Cyber criminals have taken note of successful tactics from this year, including those making headlines tied to ransomware, nation states, social media and the shifting reliance on a remote workforce.

Industry experts expect them to pivot those into next year's campaigns and grow in sophistication, wielding the potential to wreak more havoc across industries.

“Over this past year, we have seen cyber criminals get smarter and quicker at retooling their tactics to follow new bad actor schemes – from ransomware to nation states – and we don’t anticipate that changing in 2022,” Raj Samani, fellow and chief scientist of the combined company formed after the merger of McAfee Enterprise and FireEye, said.

“With the evolving threat landscape and continued impact of the global pandemic, it is crucial that enterprises stay aware of the cyber security trends so that they can be proactive and actionable in protecting their information,” Mr Samani said.

Cyber criminals could weaponise operational technology environments to harm or kill humans in the next four years, the Connecticut-based technology research and consulting company Gartner has said.

The OT is a type of computing and communication system – including both hardware and software – that controls industrial operations, mainly focusing on the physical devices and processes they use.
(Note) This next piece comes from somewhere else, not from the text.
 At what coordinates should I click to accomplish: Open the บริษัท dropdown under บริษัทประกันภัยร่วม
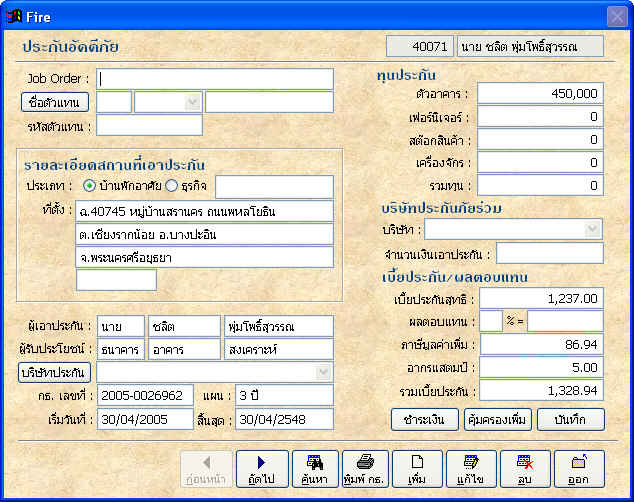592,229
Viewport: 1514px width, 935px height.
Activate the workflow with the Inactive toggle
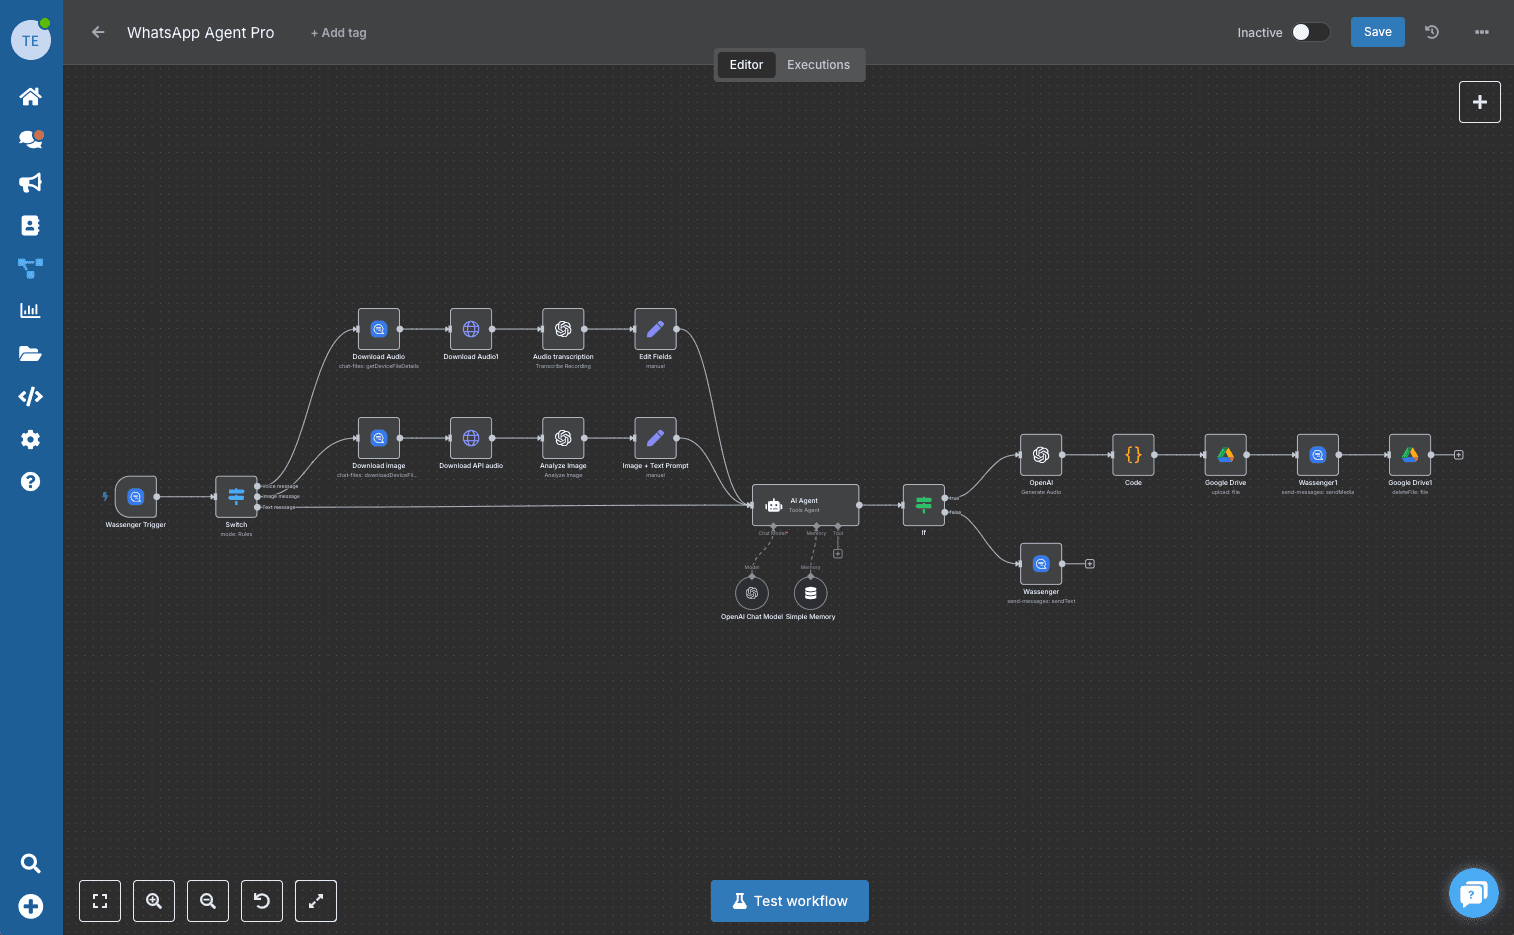[1310, 32]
It is used to gather and analyse data in real time, which is further used to monitor a manufacturing unit or to control equipment.

Various industries, such as telecoms and oil and gas, use OTs to ensure different devices work in co-ordination.
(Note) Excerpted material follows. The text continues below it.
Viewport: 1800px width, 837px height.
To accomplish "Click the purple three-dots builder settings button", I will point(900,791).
Attacks on OT environments have evolved from “immediate process disruption” such as shutting down a plant – for example in the recent Colonial Pipeline ransomware attack that took down the largest fuel pipeline in the US – to compromising the “integrity of industrial environments” with intent to cause physical or reputational harm, Gartner said.

Remote working brings new challenges
Remote working spurred by the Covid-19 pandemic could compound cyber threats in 2022.

Home devices that employees use to access office networks are usually not subject to the same security restrictions as corporate devices. This complicates efforts to control and monitor employees’ digital behaviour, applications and data outside traditional firewalls, industry analysts said.